Пухов потрогал железную печку, стоявшую посредине кабинета, – буржуйку, как все иронически называли такие печки-времянки.

– Извините… Лидуша, почему у нас так холодно?

– Я забыла, Саша, справа или слева?.. Профессор подошел к огромному, занимавшему всю стену книжному шкафу, вооружился очками.

– Что у нас справа? «Густав Эйфель и его башня». Оставить, пригодится. А это что? «Труды первого русского электротехнического съезда». Оставить. А что слева? Игорь Грабарь. «История русского искусства». Жаль Игоря Эммануиловича, но ничего не поделаешь… Тем паче издание незавершенное. Лидуша, спички у нас есть?

Кияткин услужливо подал зажигалку.

– Не надо, Лидуша. Господин Кияткин опять нас выручил. Русское искусство отлично загорится от американской зажигалки.

Кияткин усмехнулся:

– Бензин русский. Кстати, очищен по вашему способу.

Пухов иронически посмотрел на гостя:

– Даже не знак, хуже это или лучше. Лучше, если бы и бензин был американский.

– Постоянное стремление русской интеллигенции уйти от ответственности? Как это говорят: «Моя хата с краю»?

– Возможно. Еще говорят: «Соловья баснями не кормят». Лидуша, неси чайник, будем угощать господина Кияткина чаем. Только, извините, морковным. Пробовали?

– Не приходилось.

– А знаете, не так плохо. Академик Крылов назвал его диетическим. Диетический чай! Да еще с сахарином!

Кияткин пододвинул тяжелое кресло поближе к печке, от которой сразу пахнуло теплом, и ласково сказал:

– Я скоро уезжаю, Александр Александрович.
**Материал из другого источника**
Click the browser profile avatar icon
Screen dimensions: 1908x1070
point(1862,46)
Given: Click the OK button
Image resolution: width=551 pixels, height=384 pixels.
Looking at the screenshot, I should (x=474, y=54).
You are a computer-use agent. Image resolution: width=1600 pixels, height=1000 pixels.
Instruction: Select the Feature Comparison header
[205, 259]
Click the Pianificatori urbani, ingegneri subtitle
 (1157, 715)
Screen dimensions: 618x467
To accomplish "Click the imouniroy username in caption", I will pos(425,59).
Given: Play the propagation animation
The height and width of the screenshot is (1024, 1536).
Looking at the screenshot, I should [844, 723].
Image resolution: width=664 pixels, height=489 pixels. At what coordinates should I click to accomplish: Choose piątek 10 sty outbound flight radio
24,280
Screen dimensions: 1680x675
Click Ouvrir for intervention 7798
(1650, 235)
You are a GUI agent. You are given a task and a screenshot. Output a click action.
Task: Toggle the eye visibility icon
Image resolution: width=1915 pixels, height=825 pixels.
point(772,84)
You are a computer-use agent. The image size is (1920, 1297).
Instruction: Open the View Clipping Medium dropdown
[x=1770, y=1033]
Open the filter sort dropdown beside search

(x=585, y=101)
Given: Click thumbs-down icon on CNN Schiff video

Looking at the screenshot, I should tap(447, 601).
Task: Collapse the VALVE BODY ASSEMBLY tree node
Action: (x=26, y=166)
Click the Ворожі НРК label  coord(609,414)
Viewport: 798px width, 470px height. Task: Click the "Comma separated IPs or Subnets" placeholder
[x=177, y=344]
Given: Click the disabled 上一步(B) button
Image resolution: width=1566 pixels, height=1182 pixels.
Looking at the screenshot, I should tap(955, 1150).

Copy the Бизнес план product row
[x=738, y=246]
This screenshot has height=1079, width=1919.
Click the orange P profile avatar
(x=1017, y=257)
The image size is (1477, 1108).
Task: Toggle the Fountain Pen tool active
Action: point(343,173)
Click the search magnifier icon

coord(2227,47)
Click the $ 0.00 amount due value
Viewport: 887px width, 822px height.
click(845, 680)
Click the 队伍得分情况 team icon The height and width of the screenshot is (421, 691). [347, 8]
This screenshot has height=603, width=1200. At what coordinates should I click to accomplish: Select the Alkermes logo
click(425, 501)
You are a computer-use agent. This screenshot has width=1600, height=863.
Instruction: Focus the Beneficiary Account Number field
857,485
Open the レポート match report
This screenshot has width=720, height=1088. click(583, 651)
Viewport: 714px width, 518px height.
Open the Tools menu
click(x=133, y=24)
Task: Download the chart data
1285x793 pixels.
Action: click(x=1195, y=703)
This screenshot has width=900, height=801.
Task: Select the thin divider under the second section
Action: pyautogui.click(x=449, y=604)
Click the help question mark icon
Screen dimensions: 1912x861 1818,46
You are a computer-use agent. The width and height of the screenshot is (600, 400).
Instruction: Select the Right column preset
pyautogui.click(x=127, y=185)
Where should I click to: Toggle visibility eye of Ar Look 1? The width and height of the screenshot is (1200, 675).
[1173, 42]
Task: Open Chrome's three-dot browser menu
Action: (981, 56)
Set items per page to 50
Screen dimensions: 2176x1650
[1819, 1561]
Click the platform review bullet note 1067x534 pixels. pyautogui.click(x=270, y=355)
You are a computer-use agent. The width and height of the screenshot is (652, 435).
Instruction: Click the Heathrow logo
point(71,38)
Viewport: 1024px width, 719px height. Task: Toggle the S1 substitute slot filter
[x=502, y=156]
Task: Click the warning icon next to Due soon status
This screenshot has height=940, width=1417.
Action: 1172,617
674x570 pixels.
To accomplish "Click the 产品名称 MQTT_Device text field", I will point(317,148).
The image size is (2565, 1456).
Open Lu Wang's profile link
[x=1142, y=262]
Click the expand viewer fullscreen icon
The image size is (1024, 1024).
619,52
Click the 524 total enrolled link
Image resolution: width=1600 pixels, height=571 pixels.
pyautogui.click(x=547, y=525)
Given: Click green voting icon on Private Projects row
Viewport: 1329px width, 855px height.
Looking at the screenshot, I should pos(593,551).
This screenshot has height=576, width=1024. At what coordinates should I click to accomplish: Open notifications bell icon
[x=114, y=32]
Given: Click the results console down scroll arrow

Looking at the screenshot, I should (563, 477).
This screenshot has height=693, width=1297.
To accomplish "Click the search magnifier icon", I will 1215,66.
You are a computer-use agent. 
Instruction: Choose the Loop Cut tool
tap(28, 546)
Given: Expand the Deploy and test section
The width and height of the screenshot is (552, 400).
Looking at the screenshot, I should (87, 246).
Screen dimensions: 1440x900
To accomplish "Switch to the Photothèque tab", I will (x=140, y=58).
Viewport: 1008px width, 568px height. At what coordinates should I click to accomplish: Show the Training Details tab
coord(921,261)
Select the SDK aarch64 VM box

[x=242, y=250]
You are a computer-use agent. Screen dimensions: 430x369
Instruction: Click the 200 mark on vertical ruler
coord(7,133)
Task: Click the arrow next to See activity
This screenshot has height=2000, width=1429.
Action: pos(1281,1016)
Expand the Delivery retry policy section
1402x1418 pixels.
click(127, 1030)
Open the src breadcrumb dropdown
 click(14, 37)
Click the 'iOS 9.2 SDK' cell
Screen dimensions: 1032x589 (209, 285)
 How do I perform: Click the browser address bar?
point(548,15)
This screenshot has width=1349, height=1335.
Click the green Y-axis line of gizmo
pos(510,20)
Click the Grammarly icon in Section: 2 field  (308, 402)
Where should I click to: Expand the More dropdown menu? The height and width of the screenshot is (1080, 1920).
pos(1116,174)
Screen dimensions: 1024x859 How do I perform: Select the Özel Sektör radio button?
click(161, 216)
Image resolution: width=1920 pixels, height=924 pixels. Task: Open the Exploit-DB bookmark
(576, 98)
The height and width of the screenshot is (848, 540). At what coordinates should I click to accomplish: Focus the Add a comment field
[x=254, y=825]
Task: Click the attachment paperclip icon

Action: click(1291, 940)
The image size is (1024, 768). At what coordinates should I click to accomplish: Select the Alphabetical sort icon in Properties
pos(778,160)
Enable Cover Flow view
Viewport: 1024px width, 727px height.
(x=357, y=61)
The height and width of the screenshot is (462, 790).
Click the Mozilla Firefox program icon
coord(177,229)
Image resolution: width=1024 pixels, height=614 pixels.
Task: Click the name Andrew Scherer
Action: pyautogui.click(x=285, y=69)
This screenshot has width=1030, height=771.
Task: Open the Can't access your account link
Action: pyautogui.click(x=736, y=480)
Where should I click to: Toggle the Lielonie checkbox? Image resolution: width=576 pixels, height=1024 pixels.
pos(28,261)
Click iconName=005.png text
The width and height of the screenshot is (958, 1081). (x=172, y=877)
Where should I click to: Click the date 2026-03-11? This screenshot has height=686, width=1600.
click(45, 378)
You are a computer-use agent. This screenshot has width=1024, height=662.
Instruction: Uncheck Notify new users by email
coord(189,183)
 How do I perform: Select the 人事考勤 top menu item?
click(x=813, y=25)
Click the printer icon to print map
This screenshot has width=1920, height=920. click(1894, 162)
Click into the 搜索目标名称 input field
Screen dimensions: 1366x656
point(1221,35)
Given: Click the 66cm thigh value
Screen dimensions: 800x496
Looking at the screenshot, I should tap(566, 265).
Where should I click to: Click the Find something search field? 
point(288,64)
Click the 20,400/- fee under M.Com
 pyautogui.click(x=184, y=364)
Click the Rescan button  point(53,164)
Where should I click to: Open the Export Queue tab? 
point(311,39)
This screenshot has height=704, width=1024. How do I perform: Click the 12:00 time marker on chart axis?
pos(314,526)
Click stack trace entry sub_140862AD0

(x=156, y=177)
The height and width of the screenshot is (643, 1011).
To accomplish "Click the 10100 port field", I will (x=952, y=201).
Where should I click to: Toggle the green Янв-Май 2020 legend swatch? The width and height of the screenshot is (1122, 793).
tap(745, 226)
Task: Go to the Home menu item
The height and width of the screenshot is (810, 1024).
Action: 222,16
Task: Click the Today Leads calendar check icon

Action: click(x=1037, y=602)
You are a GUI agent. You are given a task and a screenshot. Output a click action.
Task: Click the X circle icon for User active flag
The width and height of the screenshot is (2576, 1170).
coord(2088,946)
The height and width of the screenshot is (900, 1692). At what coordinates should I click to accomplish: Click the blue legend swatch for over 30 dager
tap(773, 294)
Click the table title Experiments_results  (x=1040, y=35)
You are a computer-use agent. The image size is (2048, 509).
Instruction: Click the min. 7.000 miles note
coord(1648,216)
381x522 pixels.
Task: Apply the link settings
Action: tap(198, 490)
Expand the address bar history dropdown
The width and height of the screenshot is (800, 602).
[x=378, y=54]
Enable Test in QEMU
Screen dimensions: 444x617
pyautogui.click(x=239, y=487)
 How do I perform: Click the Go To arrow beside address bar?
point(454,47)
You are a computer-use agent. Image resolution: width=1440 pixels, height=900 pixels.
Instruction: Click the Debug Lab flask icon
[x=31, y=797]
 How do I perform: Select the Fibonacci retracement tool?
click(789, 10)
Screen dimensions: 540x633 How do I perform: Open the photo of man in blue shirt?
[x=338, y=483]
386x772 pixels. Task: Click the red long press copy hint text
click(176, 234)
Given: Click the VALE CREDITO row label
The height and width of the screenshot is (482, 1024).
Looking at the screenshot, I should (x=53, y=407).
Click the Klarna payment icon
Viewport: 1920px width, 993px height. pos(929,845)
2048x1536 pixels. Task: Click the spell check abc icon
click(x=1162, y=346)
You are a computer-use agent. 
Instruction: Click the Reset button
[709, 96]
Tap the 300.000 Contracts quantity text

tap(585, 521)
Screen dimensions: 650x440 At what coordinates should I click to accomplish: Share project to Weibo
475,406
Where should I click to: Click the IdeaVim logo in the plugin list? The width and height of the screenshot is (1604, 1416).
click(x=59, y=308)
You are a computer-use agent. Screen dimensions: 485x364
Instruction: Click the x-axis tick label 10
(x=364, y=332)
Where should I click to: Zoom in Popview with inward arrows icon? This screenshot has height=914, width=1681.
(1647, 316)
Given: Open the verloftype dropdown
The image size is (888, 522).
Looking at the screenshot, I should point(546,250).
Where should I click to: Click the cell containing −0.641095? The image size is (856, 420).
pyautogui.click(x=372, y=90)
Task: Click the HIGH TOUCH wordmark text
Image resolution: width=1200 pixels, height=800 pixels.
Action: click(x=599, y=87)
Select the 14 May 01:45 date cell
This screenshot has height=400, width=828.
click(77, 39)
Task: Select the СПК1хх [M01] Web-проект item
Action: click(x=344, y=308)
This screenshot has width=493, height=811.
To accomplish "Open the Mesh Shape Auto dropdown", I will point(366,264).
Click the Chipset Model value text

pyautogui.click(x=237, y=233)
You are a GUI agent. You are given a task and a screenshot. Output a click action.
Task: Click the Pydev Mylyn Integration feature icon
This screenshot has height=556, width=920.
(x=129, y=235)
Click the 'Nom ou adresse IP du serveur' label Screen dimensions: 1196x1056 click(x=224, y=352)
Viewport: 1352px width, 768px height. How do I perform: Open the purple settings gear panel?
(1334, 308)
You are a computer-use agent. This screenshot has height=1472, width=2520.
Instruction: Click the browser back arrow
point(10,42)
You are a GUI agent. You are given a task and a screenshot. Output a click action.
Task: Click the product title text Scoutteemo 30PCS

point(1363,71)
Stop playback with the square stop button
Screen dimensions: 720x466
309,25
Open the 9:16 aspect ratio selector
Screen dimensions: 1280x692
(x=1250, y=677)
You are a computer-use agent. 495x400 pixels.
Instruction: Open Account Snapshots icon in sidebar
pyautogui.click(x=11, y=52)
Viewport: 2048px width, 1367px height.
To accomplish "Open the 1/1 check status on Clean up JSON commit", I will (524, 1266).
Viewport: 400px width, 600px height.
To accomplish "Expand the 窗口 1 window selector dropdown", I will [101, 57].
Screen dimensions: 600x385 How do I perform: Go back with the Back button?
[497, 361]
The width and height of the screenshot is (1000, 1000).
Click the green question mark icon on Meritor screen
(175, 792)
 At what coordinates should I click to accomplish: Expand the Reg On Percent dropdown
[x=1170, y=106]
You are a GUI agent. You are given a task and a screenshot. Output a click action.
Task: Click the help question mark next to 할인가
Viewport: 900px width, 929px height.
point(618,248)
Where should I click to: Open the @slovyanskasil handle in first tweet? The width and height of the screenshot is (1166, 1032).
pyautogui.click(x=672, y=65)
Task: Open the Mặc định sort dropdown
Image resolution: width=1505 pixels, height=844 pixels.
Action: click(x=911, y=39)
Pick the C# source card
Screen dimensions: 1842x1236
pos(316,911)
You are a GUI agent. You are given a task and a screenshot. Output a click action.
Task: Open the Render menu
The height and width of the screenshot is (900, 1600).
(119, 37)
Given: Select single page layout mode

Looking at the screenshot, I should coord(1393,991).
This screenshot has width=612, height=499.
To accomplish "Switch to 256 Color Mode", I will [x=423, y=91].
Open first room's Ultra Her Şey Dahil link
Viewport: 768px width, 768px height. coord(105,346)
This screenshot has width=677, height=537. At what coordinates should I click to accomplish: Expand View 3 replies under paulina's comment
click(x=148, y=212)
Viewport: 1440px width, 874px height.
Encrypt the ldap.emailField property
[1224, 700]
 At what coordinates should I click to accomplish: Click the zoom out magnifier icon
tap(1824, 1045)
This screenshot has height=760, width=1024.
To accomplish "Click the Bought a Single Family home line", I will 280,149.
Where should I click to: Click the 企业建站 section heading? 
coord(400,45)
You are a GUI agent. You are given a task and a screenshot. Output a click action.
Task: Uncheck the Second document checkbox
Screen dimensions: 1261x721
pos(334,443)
Хотел бы знать ваше окончательное решение.

Пухов поправил маленькой самодельной кочергой, согнутой из толстой проволоки, жарко горевшую плотную бумагу. На миг ярко осветился Успенский собор во Владимире, но огонь быстро проглотил его.

– Я хочу знать ваше окончательное решение, – продолжал Кияткин. – Будь вы человеком ординарным, я бы подробно рассказал вам, что в Штатах вас ждет вилла в Калифорнии, на берегу Тихого океана, я бы объяснил вам, как хорошо иметь великолепную машину, вышколенную прислугу, солидный счет в банке…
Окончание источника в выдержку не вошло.